━━━━━ DOCUMENT TEXT ━━━━━
# Do you recommend Host Monster?



## HCP (Apr 14, 2006)

I'm planning to sign up for a paid hosting account for the first time ever in my life, so I am very selective about it. At the moment, [url="http://www.hostmonster.com]Host Monster[/url] has caught my eye. Are any of you guys one of their customers? Do you recommend them? Any cons to point out in particular?


----------



## Sc0tt (Aug 15, 2007)

They have been around a long time but looking at their plan and how they keep increasing it at will to stay ahead of competition it looks like huge over selling. Unless someone is going to be hosting thousands of sites or using it for hosting downloads I don't see how you could possibly use all the space and bandwidth (with the exception of large sites with huge traffic). I'm sure if you did start to use anything near the limit your account would be terminated or experience performance problems. 

Having said that, my view is based on what normally happens with plans of this size for the price. You may be lucky with them and be able to use it all.

You should read their ToS to make sure you know what they allow. Note that I have to use google to find their ToS easily.
━━━━━ PROVIDED MATERIAL ━━━━━
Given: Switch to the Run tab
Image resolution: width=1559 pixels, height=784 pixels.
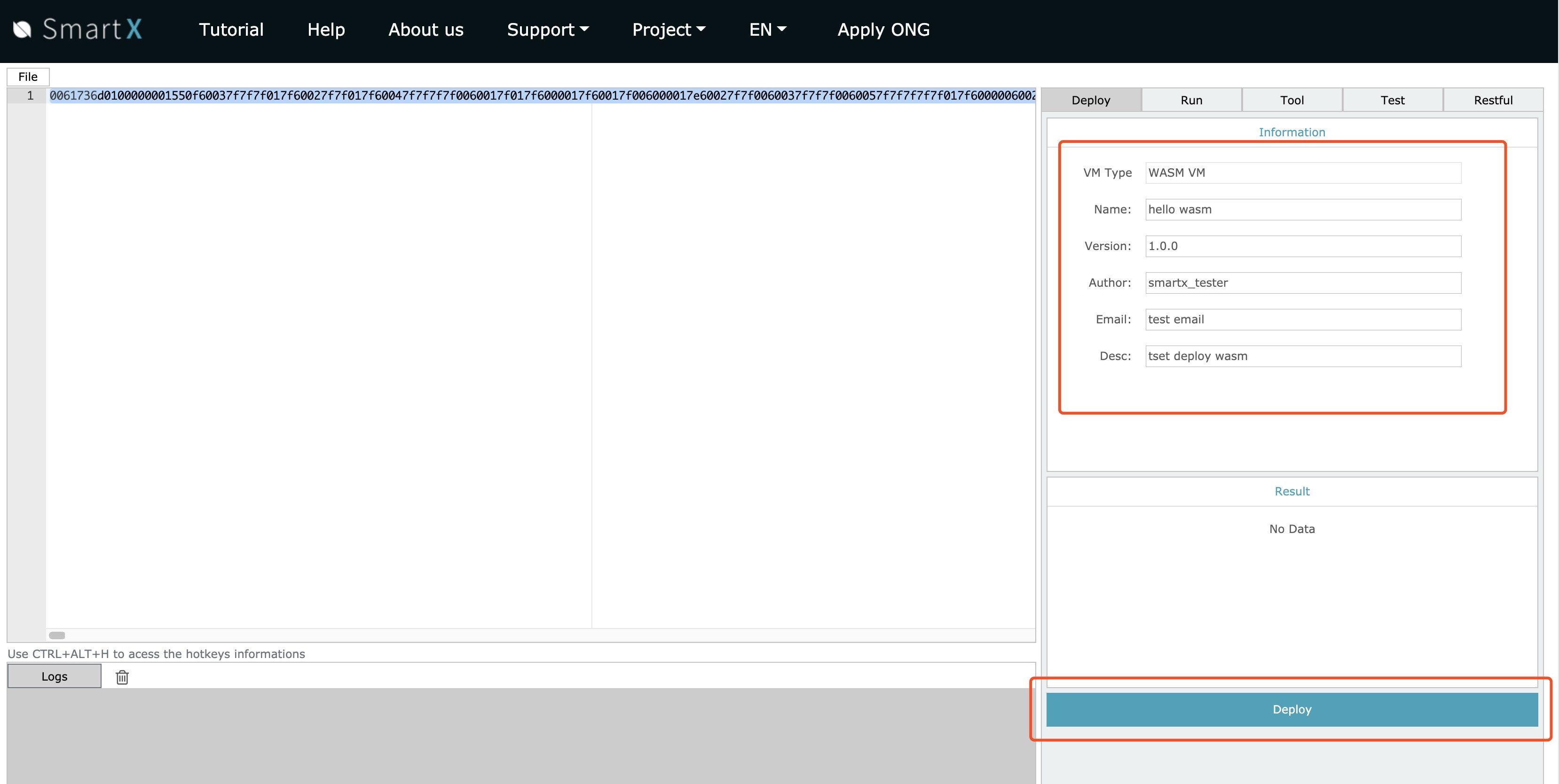Looking at the screenshot, I should pos(1191,100).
━━━━━
> _YOUR INSTRUCTIONS_
Reproduce the entire forum thread about Host Monster word for word.

> _RESPONSE_
# Do you recommend Host Monster?



## HCP (Apr 14, 2006)

I'm planning to sign up for a paid hosting account for the first time ever in my life, so I am very selective about it. At the moment, [url="http://www.hostmonster.com]Host Monster[/url] has caught my eye. Are any of you guys one of their customers? Do you recommend them? Any cons to point out in particular?


----------



## Sc0tt (Aug 15, 2007)

They have been around a long time but looking at their plan and how they keep increasing it at will to stay ahead of competition it looks like huge over selling. Unless someone is going to be hosting thousands of sites or using it for hosting downloads I don't see how you could possibly use all the space and bandwidth (with the exception of large sites with huge traffic). I'm sure if you did start to use anything near the limit your account would be terminated or experience performance problems. 

Having said that, my view is based on what normally happens with plans of this size for the price. You may be lucky with them and be able to use it all.

You should read their ToS to make sure you know what they allow. Note that I have to use google to find their ToS easily.